Flavius
Flavius

Reputation: 13816

Program to an interface and the Observer Pattern

First, a small introduction, to help you understand where I'm coming from: I was not sure how to title this question, either like it is, or as Repository tracking changes of the Unit of Work.

I have two interfaces, ChangeListener and ChangeSubject, which are coupled:

interface ChangeListener
{
    public function onSubjectChanged(ChangeSubject $subject, array $data);
}
interface ChangeSubject
{
    public function addChangeListener(ChangeListener $listener);
}

and I also have a repository and a unit of work (WIP, I'll leave out some parts):

interface UnitOfWork extends ChangeSubject
{
    public function commit();
    public function hydrateChange(array $data, ArrayService $arrayService);
}

interface Repository extends ChangeListener
{
    public function commit() : \bool;
    public function commitCount() : \int;
}

Now, in my implementation of the UnitOfWork, let's call it Book, more precisely in the method hydrateChange, I notify the repository of the change, which is easy:

$repository->onSubjectChanged($this, $newHydration);

The problem is now that, within the repository, I need to know the book's id. But the repository's handling method receives a ChangeSubject, which does not have an id (which the Book has).

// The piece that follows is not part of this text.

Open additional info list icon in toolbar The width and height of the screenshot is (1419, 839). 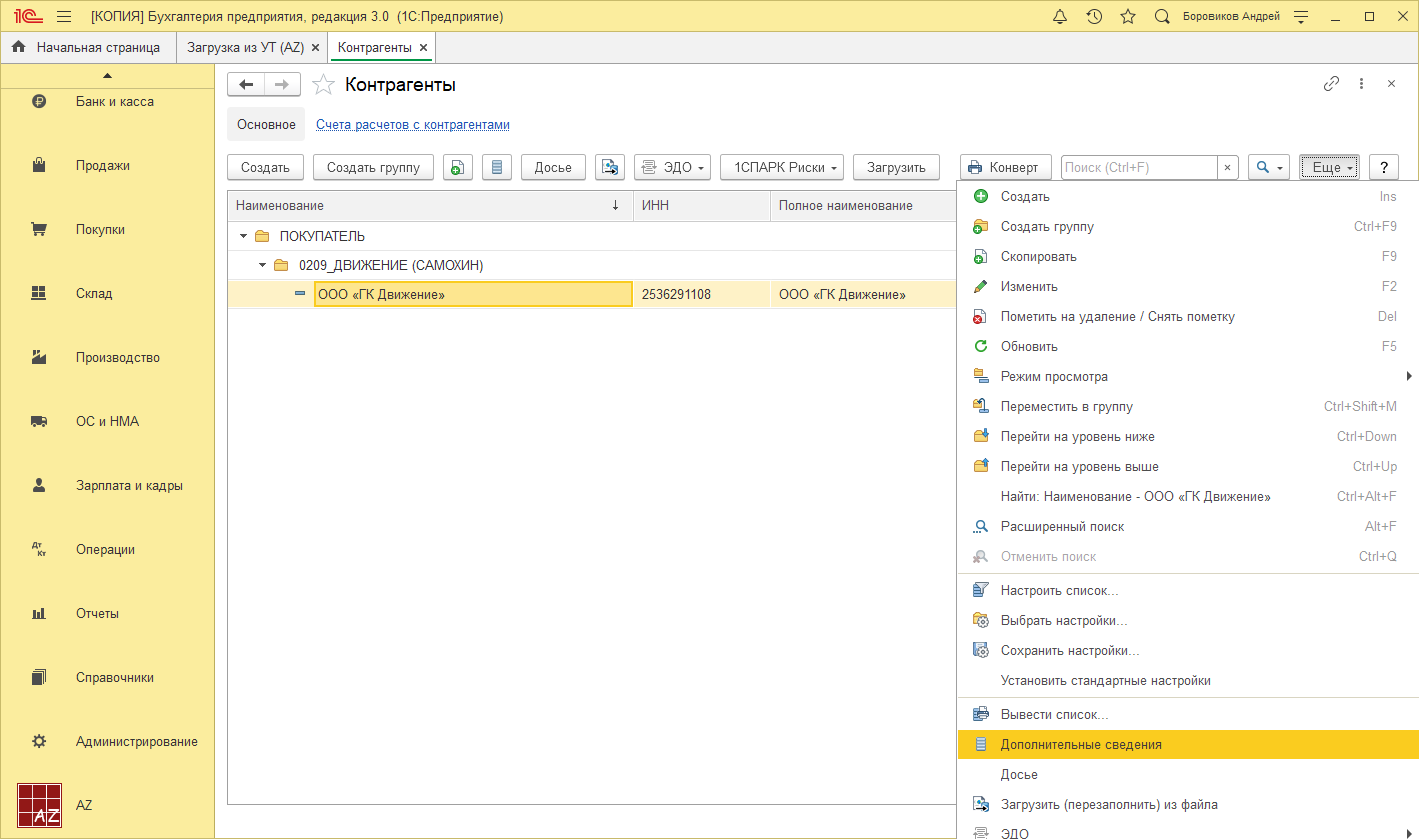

How to properly design such a system?

If PHP had generics, it would have been possible. A hacky solution, which I don't like, is using instanceof.

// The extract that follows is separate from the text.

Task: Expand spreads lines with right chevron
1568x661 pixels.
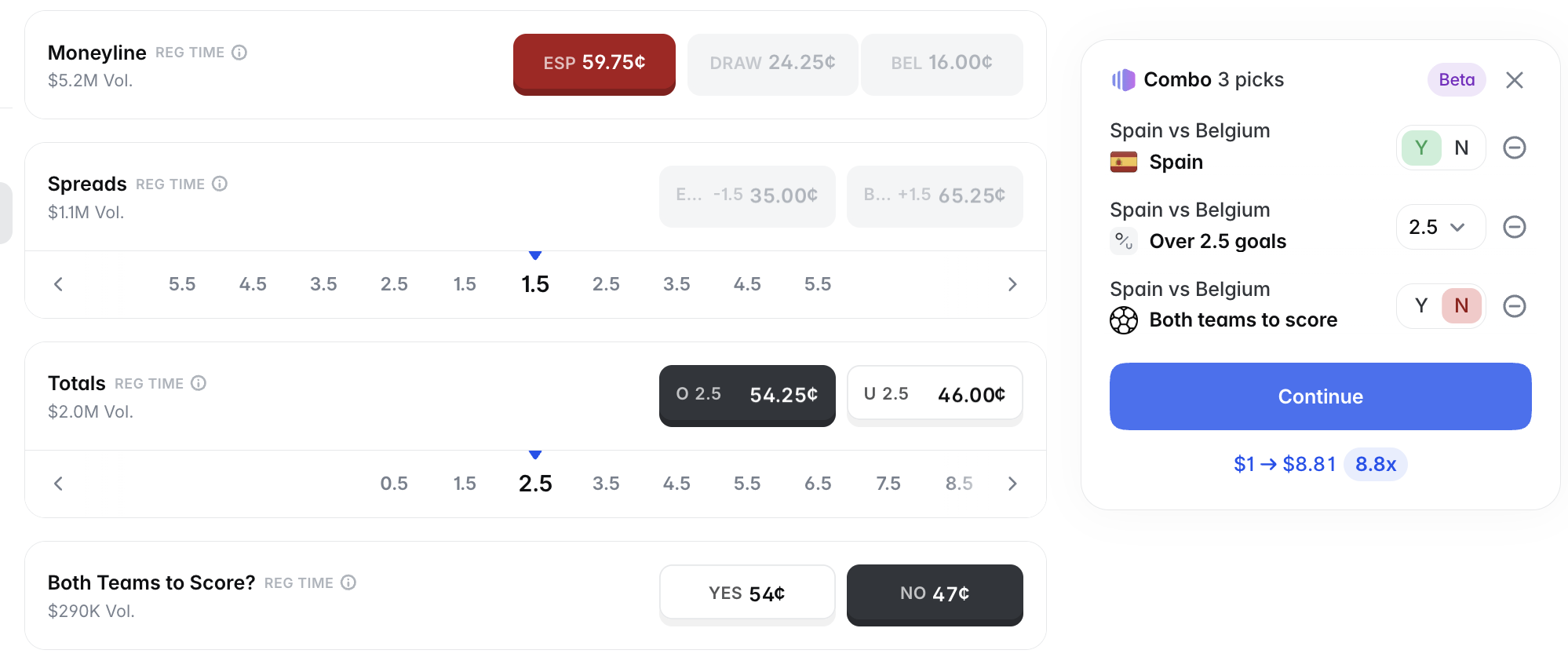Action: 1012,284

enter image description here

Upvotes: 0

Views: 225

Answers (1)

theDmi
theDmi

Reputation: 18034

You misunderstood a few of the concepts. If you get the following right, you should get back on track:

  • Don't implement unit of work in your domain objects. The unit of work is just a technical helper that keeps track of changes. So the unit of work references the business object, e.g. to note "the book with ID 32 changed", but it isn't the same as a business object.

  • Make concrete repositories for your aggregate types. A BookRepository should contain methods like GetById(BookId), GetByAuthor(Author) and the like. Note: In languages with generics there may be an opportunity to extract generic parts, but in PHP, it's best to work on the concrete aggregate types like Book.

I suggest you learn more about the unit of work and repository patterns. Make sure you fully understand them before you try to use them. Also make sure you understand the different repository variations (e.g. command style repository vs collection style repository) to make an informed decision for your project.